Technical symbol for total run-out

In metrology and the fields that it serves (such as manufacturing, machining, and engineering), total indicator reading (TIR), also known by the newer name full indicator movement (FIM), is the difference between the maximum and minimum measurements (the range), that is, readings of an indicator, on the planar, cylindrical, or contoured surface of a part, showing its amount of deviation from flatness, roundness (circularity), cylindricity, concentricity with other cylindrical features, or similar conditions. The indicator traditionally would be a dial indicator; today dial-type and digital indicators coexist.

The earliest expansion of "TIR" was total indicated run-out and concerned cylindrical or tapered (conical) parts, where "run-out" (noun) refers to any imperfection of form that causes a rotating part such as a shaft to "run out" (verb), that is, to not rotate with perfect smoothness. These conditions include being out-of-round (that is, lacking sufficient roundness); eccentricity (that is, lacking sufficient concentricity); or being bent axially (regardless of whether the surfaces are perfectly round and concentric at every cross-sectional point). The purpose of emphasizing the "total" in TIR was to duly maintain the distinction between per-side differences and both-sides-considered differences, which requires perennial conscious attention in lathe work. For example, all depths of cut in lathe work must account for whether they apply to the radius (that is, per side) or to the diameter (that is, total). Similarly, in shaft-straightening operations, where calibrated amounts of bending force are applied laterally to the shaft, the "total" emphasis corresponds to a bend of half that magnitude. If a shaft has 0.1 mm TIR, it is "out of straightness" by half that total, i.e., 0.05 mm.

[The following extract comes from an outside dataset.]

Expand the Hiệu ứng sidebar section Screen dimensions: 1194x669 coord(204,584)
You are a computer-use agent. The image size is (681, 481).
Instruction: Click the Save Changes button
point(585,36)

Today TIR in its more inclusive expansion, "total indicator reading", concerns all kinds of features, from round to flat to contoured. One example of how the "total" emphasis can apply to flat surfaces as well as round ones is in the topic of surface roughness, where both peaks and valleys count toward an assessment of the magnitude of roughness. Statistical methods such as root mean square (RMS) duly address the "total" idea in this respect.

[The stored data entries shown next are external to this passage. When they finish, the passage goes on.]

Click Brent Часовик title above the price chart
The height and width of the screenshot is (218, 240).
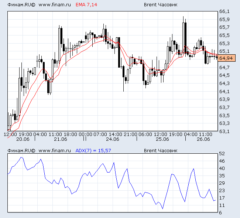point(160,5)
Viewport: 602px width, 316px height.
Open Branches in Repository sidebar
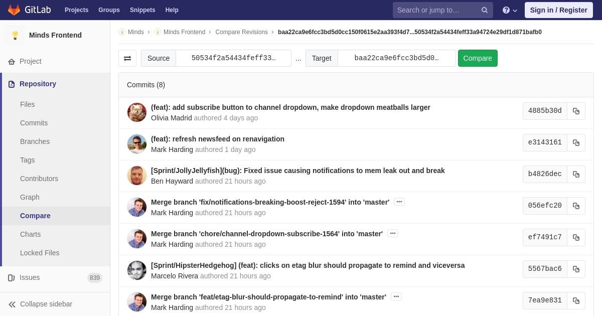coord(35,141)
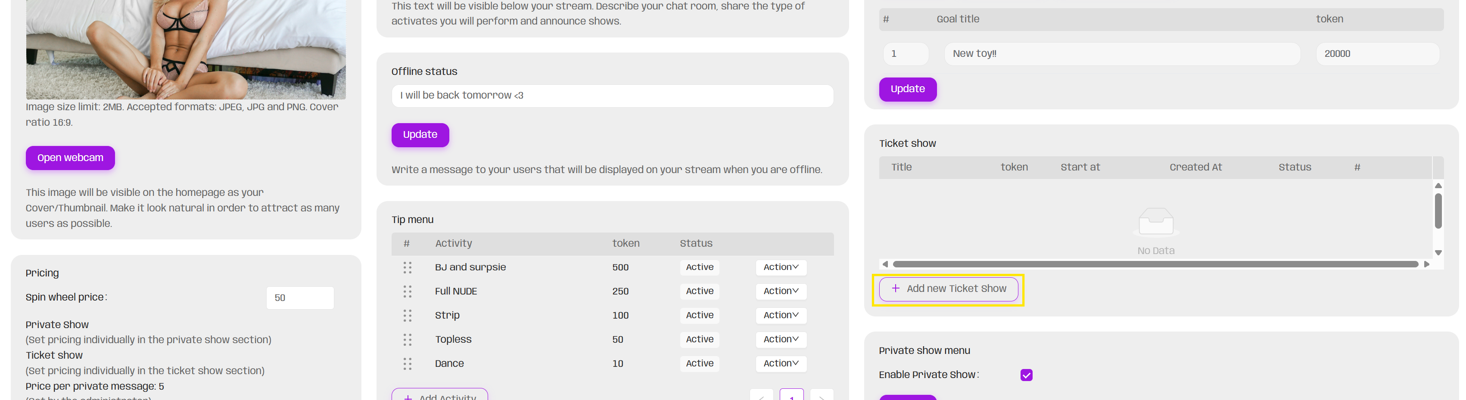This screenshot has height=400, width=1466.
Task: Click drag handle for Full NUDE row
Action: coord(407,291)
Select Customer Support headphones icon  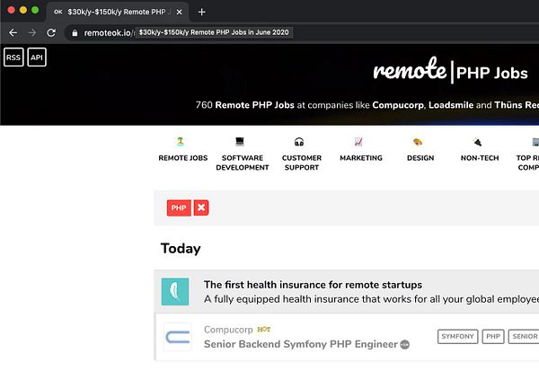[x=299, y=142]
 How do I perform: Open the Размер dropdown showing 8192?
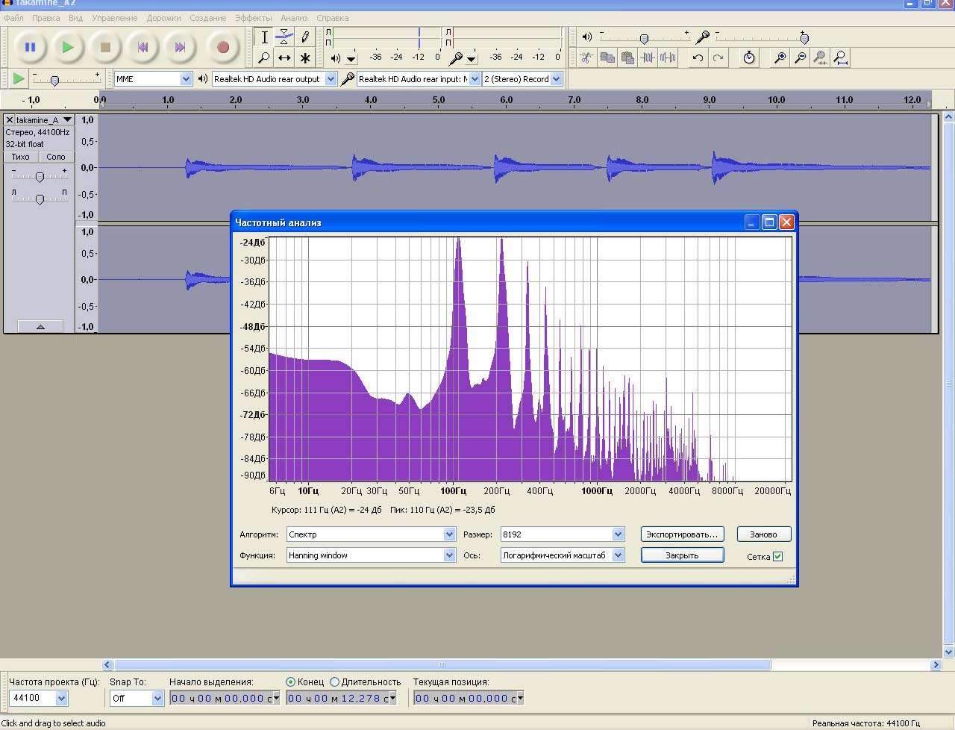(617, 534)
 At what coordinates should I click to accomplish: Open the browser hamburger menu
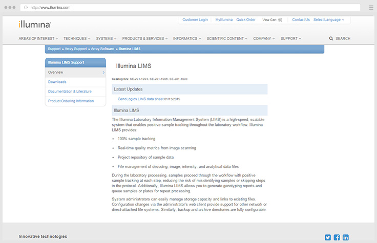pos(370,8)
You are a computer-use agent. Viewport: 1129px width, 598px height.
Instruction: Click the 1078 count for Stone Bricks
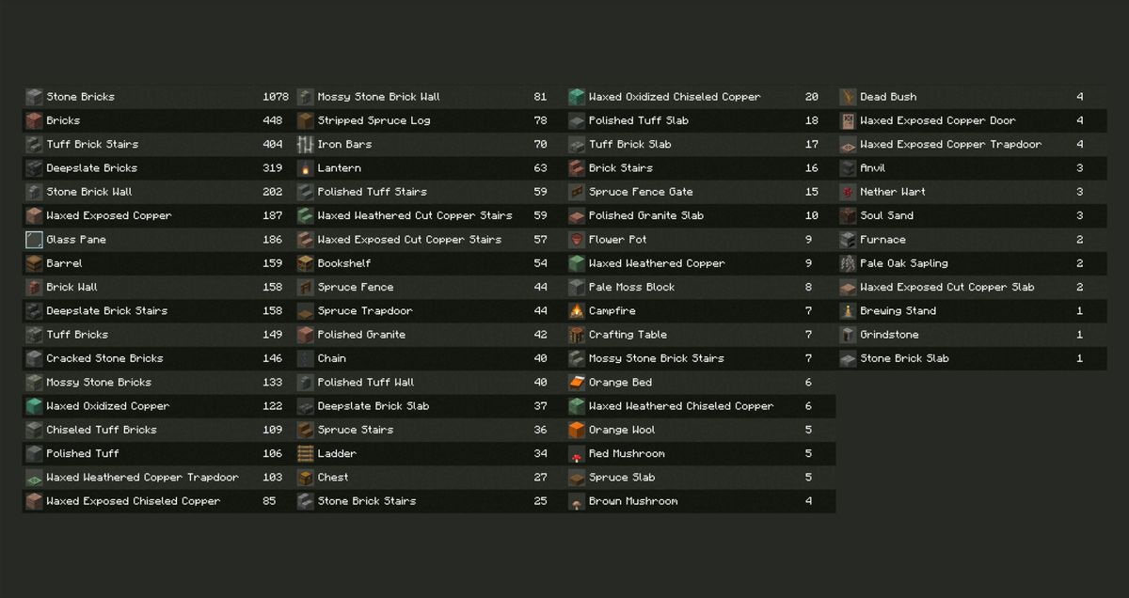click(x=276, y=97)
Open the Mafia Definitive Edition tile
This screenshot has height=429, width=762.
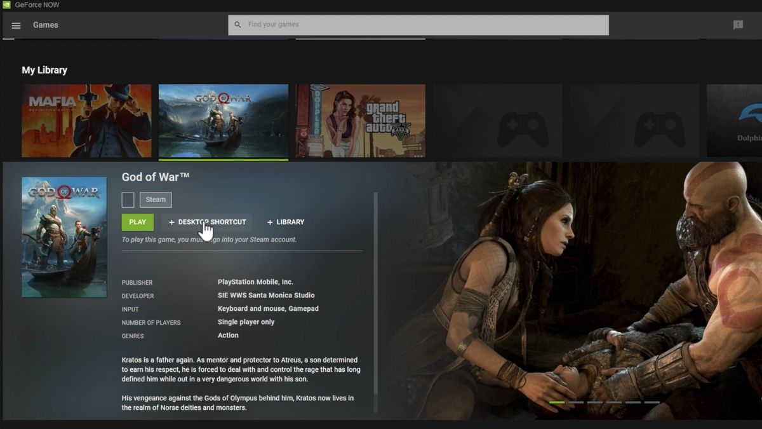86,120
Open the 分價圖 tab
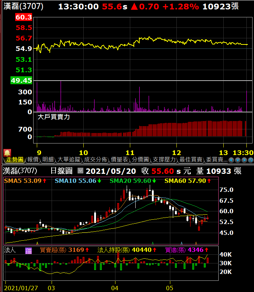The height and width of the screenshot is (292, 254). pos(140,159)
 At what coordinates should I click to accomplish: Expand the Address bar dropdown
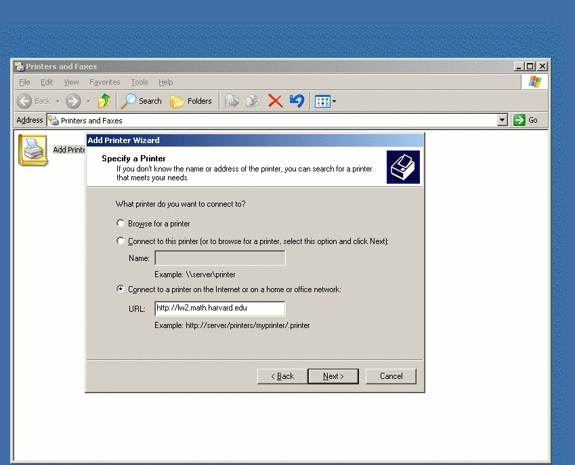pyautogui.click(x=502, y=120)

The newer name "full indicator movement" (FIM) was coined to emphasize the requirement of zero cosine error. Whereas dial test indicators will give a foreshortened reading if their tips are on an angle to the surface being measured (cosine error), a drawing callout of FIM is defined as referring to the distance traveled by the extremity of the tip—not by the lesser amount that its lever-like action moves the needle. Thus a FIM requirement is only met when the measured part itself is truly in geometric compliance—not merely when the needle sweeps a certain arc of the dial.

The "TIR" abbreviation is still more widely known and used than "FIM". This is natural given that (1) many part designs that are still being manufactured are made from decades-old engineering drawings, which still say "TIR"; and (2) generations of machinists were trained with the term "TIR", whereas only recent curriculum uses "FIM".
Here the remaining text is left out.